> Exercise objective
Word for word, restate the lines of the listing from the one that holds "Identify the click" through the very last line, and nothing more.

> Supplied data
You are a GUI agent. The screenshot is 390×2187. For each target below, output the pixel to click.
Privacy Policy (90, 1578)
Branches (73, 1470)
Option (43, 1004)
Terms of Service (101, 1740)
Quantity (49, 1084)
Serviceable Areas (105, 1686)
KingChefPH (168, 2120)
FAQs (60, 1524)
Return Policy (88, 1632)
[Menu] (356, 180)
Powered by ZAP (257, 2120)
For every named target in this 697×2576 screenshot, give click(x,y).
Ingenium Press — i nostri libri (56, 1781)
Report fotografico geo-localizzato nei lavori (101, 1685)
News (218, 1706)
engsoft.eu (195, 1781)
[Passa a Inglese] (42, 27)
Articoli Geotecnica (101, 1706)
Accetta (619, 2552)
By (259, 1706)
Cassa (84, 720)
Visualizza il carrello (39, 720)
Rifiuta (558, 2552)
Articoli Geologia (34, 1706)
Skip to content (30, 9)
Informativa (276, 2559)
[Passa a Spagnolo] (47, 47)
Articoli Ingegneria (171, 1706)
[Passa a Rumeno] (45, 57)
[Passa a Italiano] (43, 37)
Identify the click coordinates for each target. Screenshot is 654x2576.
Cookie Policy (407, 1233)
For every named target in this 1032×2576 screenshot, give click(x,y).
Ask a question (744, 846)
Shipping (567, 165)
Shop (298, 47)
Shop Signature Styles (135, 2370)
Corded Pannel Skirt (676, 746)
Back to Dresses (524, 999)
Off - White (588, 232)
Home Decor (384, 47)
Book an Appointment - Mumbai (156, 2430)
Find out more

> Answer for the task
Identify the click coordinates for each target. Screenshot is 654x2576.
Cookie Policy (407, 1233)
For every named target in this 1032×2576 screenshot, give click(x,y).
Ask a question (744, 846)
Shipping (567, 165)
Shop (298, 47)
Shop Signature Styles (135, 2370)
Corded Pannel Skirt (676, 746)
Back to Dresses (524, 999)
Off - White (588, 232)
Home Decor (384, 47)
Book an Appointment - Mumbai (156, 2430)
Find out more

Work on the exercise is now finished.